Task directions:
Please swap "Secret token" for "API key" throughout the data below, and leave everything else unchanged.

Supplied data:
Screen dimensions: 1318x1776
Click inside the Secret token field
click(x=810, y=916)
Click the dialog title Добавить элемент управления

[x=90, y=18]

Solution to this problem:
Screen dimensions: 1318x1776
Click inside the API key field
click(x=810, y=916)
Click the dialog title Добавить элемент управления

[x=90, y=18]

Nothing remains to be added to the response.